Exercise goal: Reproduce the data verbatim from the start through the line containing "pyautogui.click(x=210, y=166)", both ends included, and leave the pictures out of your copy.

[Data on target coordinates]
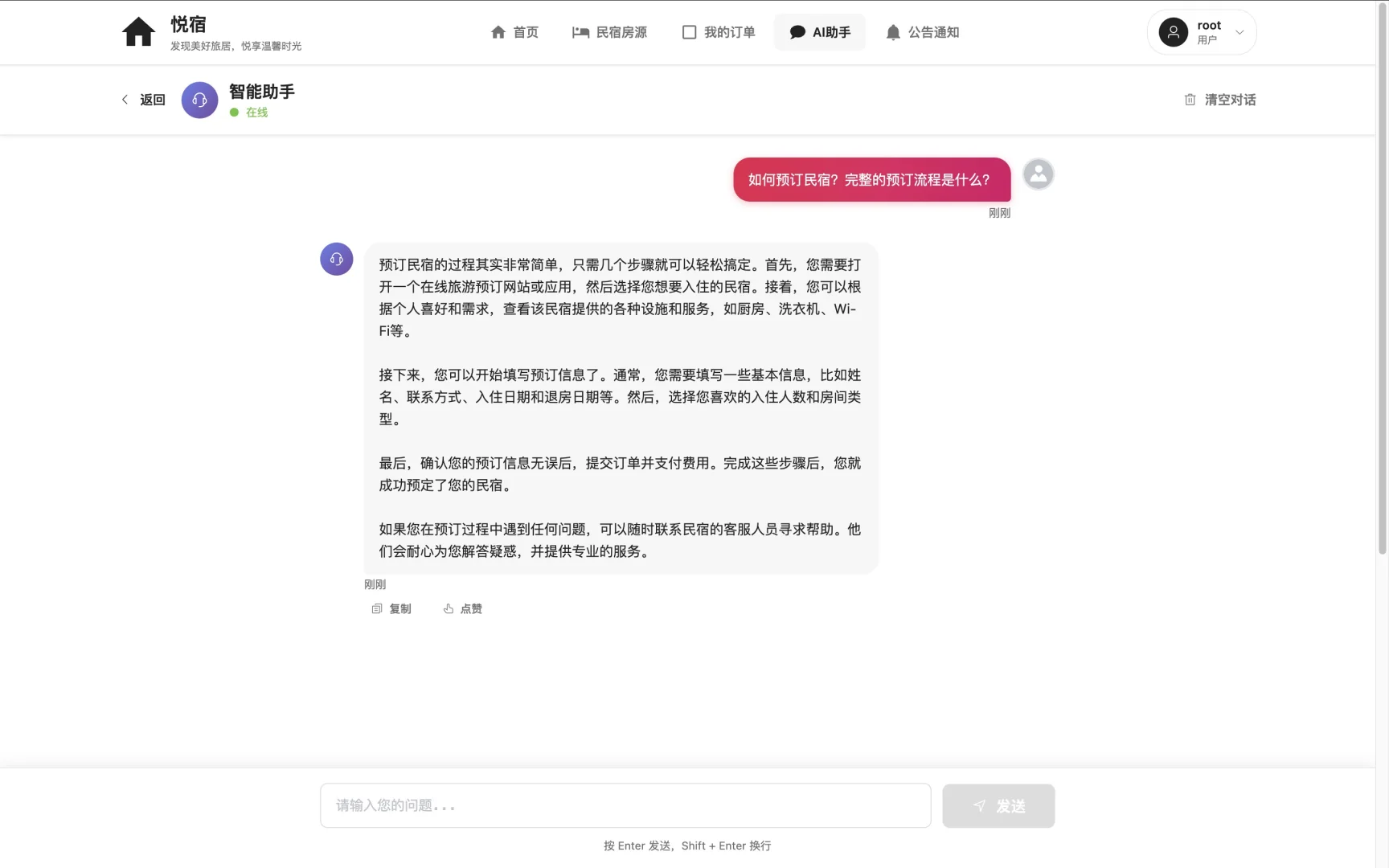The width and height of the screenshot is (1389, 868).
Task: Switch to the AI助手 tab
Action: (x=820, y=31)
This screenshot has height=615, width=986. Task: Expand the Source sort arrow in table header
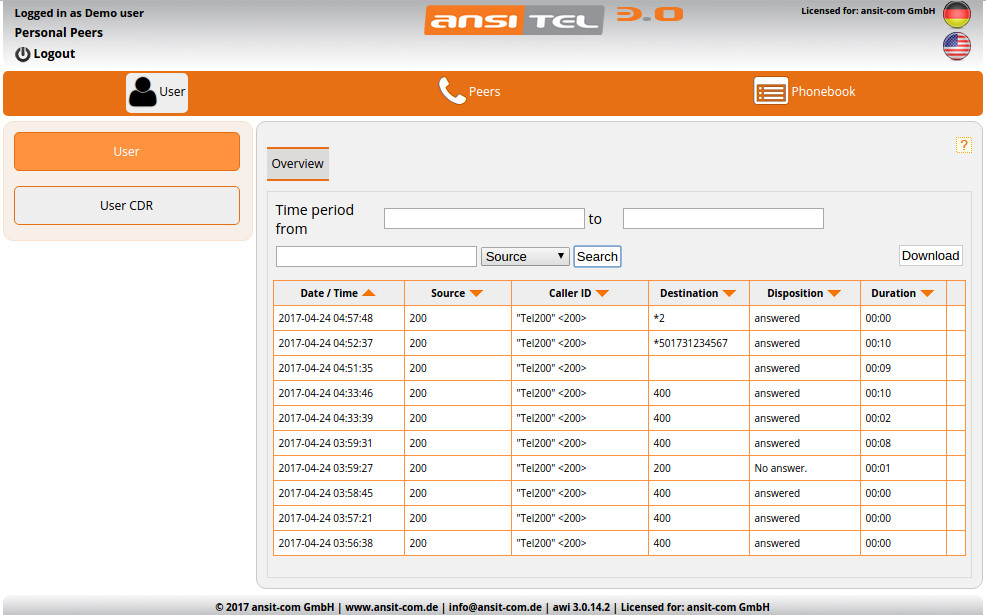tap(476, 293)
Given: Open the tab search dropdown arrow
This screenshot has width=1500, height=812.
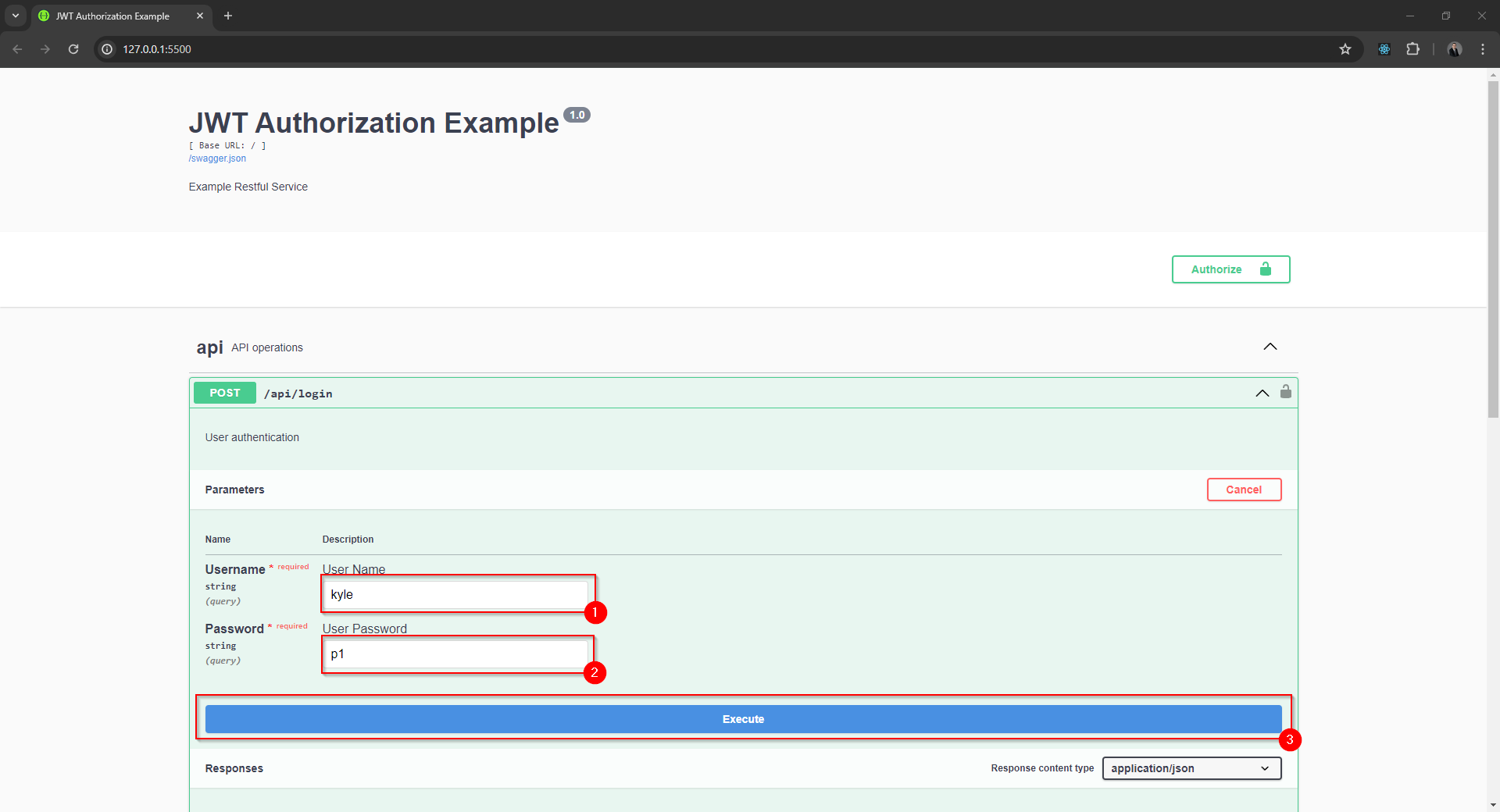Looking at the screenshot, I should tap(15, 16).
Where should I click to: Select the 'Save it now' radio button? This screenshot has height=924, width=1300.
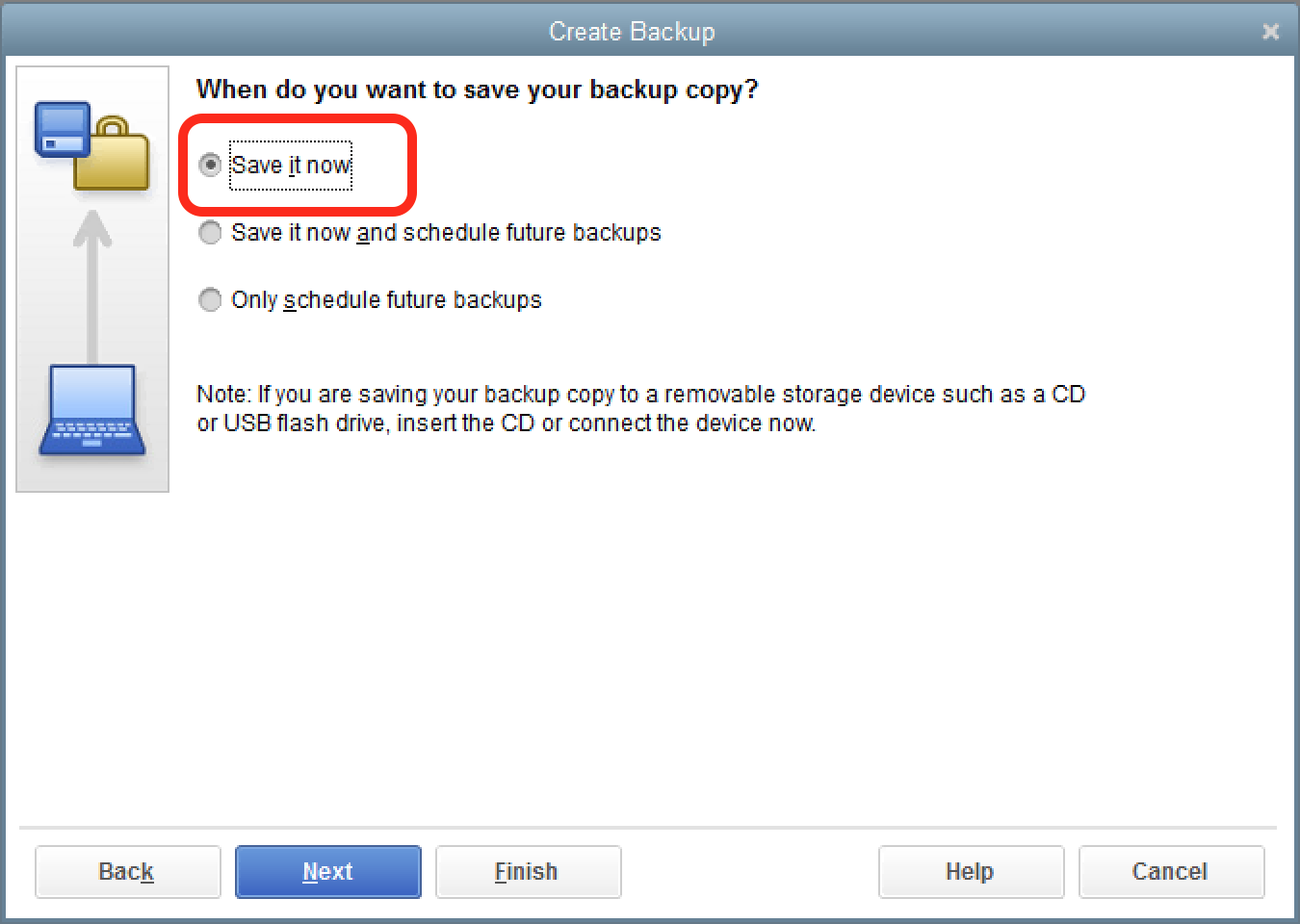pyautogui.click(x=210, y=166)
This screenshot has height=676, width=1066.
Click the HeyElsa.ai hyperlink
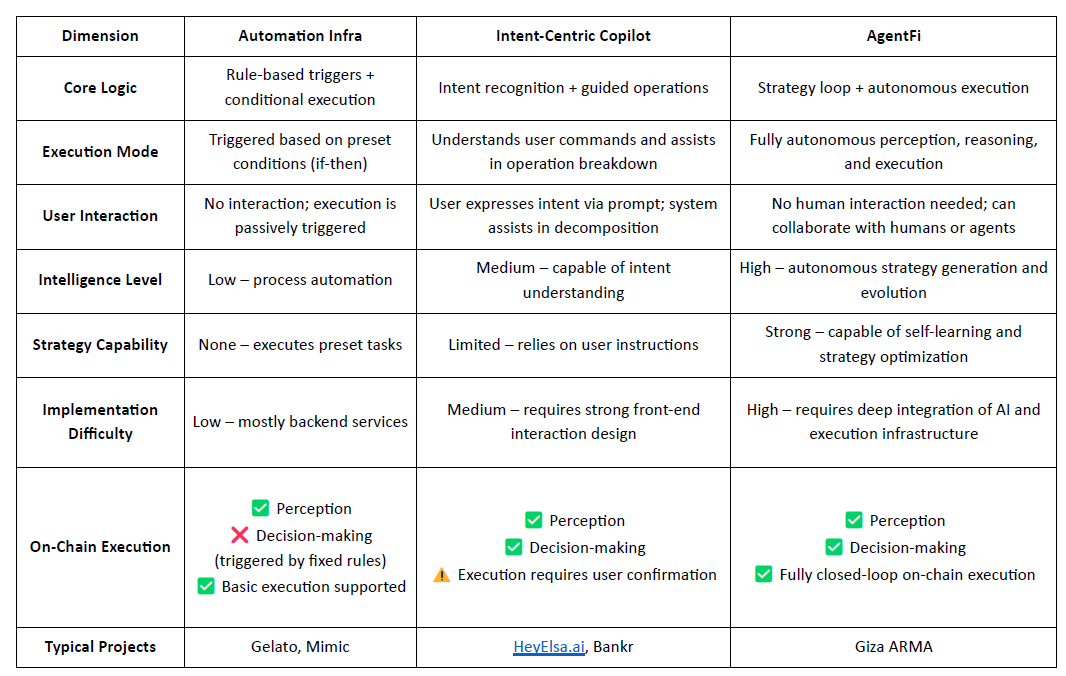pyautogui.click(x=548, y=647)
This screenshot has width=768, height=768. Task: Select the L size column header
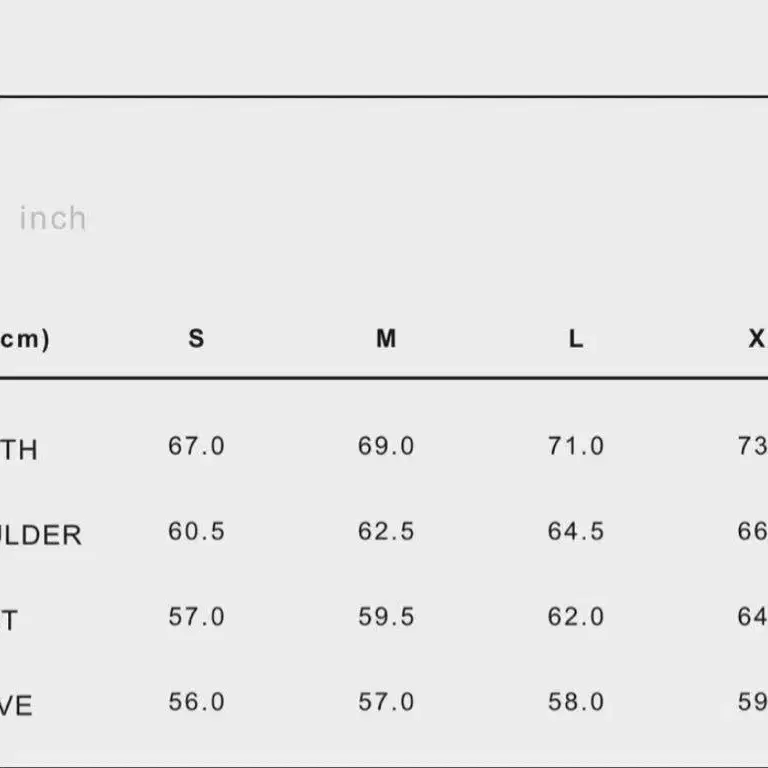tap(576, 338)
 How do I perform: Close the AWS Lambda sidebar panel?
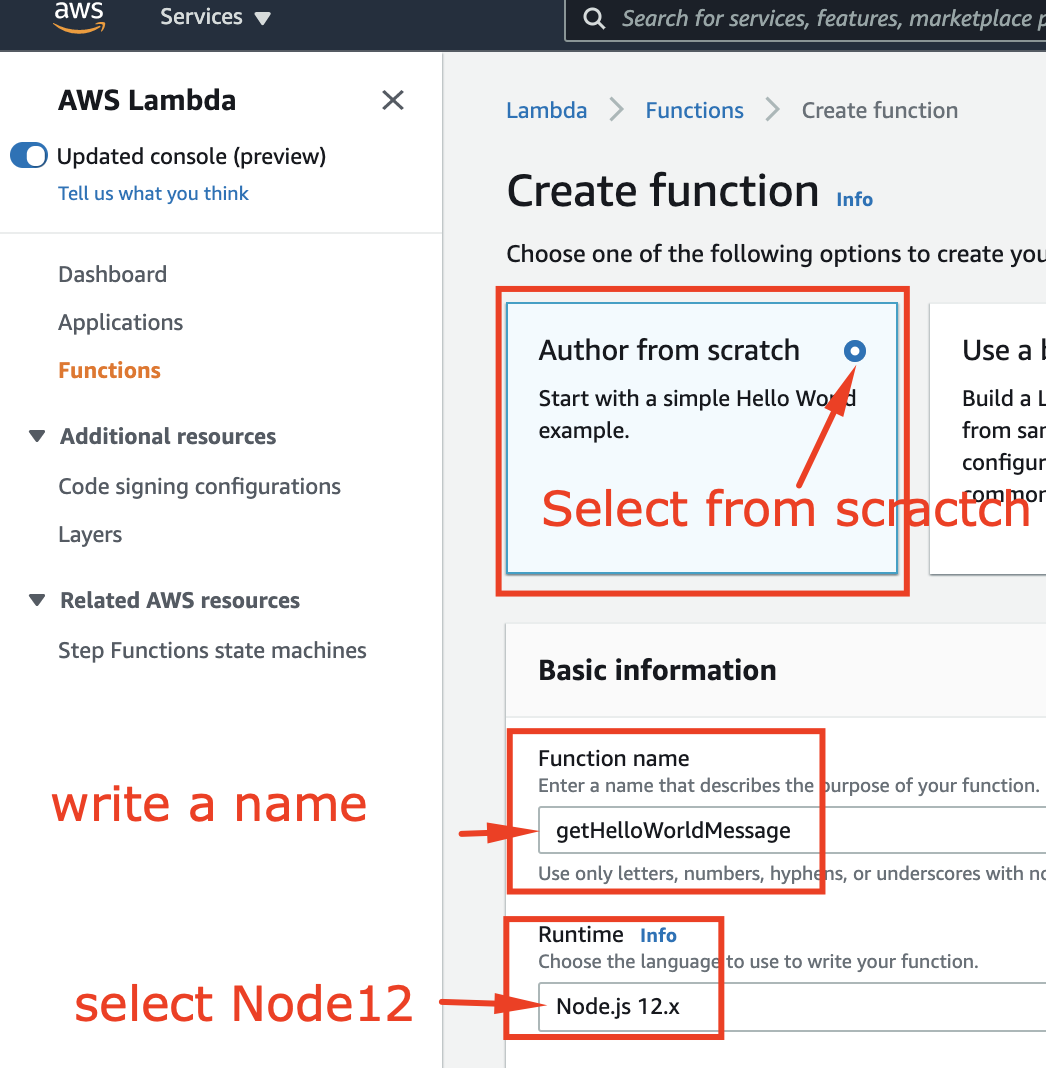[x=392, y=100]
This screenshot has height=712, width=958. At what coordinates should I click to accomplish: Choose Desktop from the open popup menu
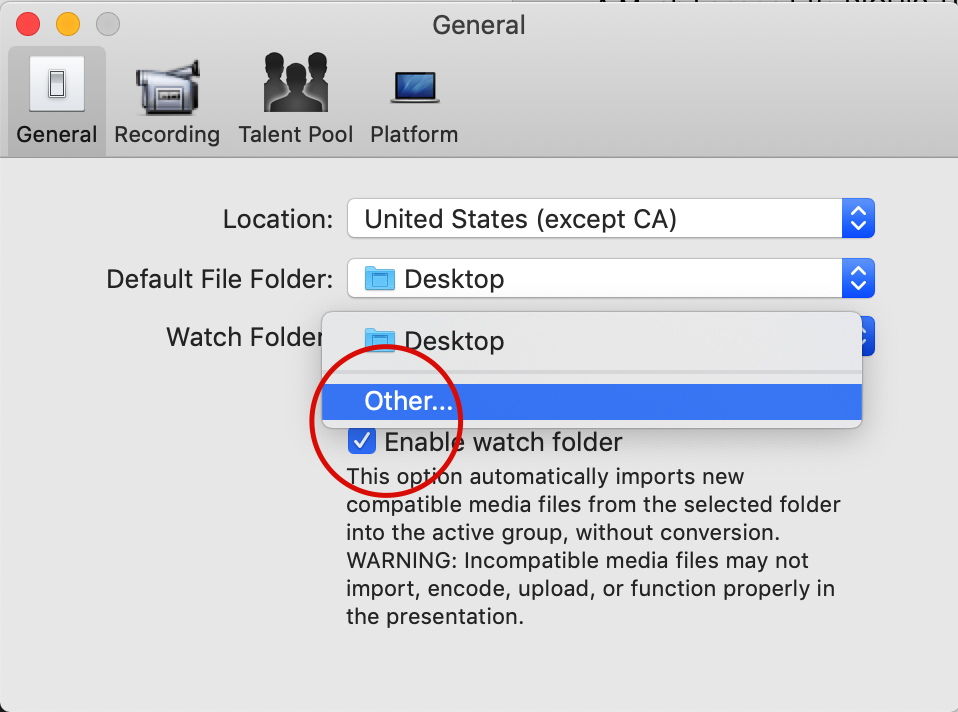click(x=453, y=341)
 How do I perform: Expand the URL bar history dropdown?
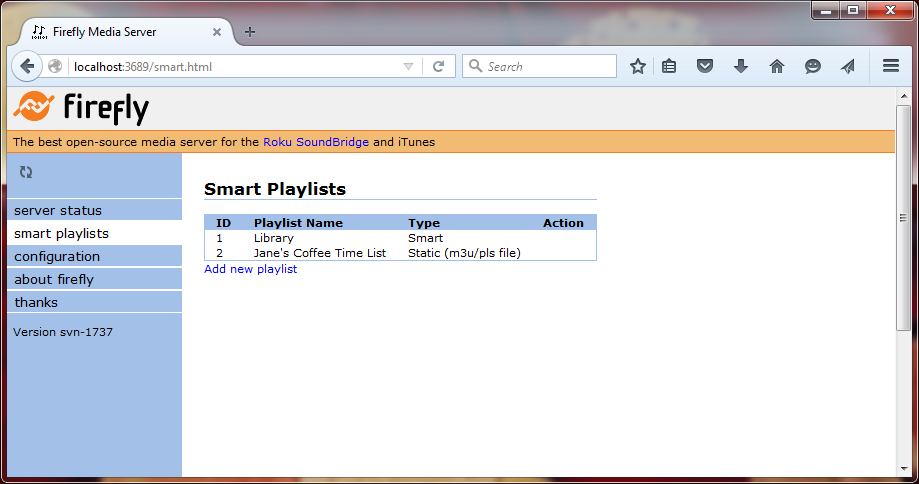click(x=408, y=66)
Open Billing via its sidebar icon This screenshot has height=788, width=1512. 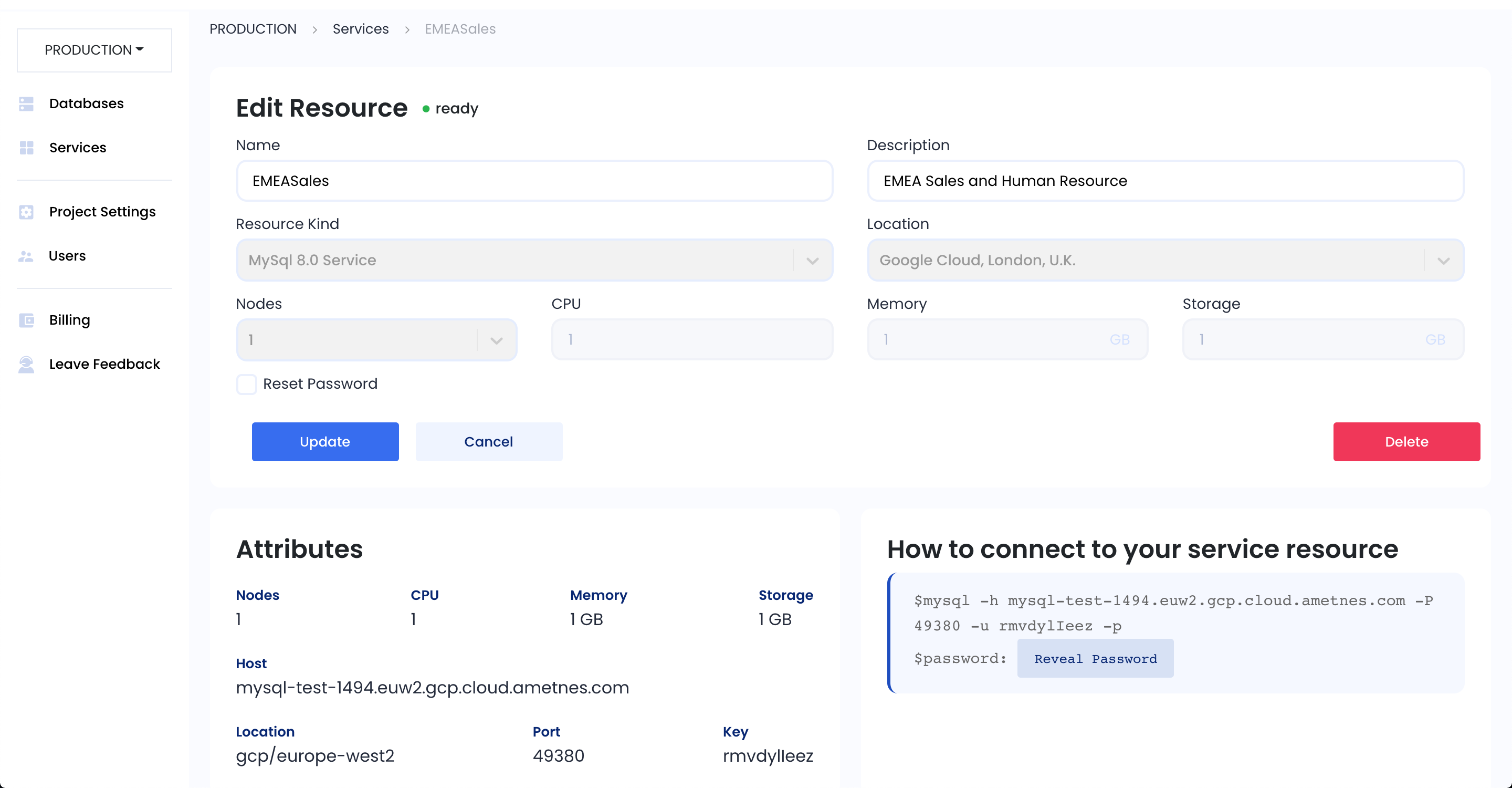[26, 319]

Task answer:
The width and height of the screenshot is (1389, 868).
Task: Switch to the AI助手 tab
Action: (x=820, y=31)
This screenshot has height=615, width=986. Task: Expand the Source sort arrow in table header
tap(476, 293)
Given: Open the tab search dropdown arrow
This screenshot has width=1500, height=812.
Looking at the screenshot, I should tap(15, 16).
Where should I click to: Select the 'Save it now' radio button? This screenshot has height=924, width=1300.
pyautogui.click(x=210, y=166)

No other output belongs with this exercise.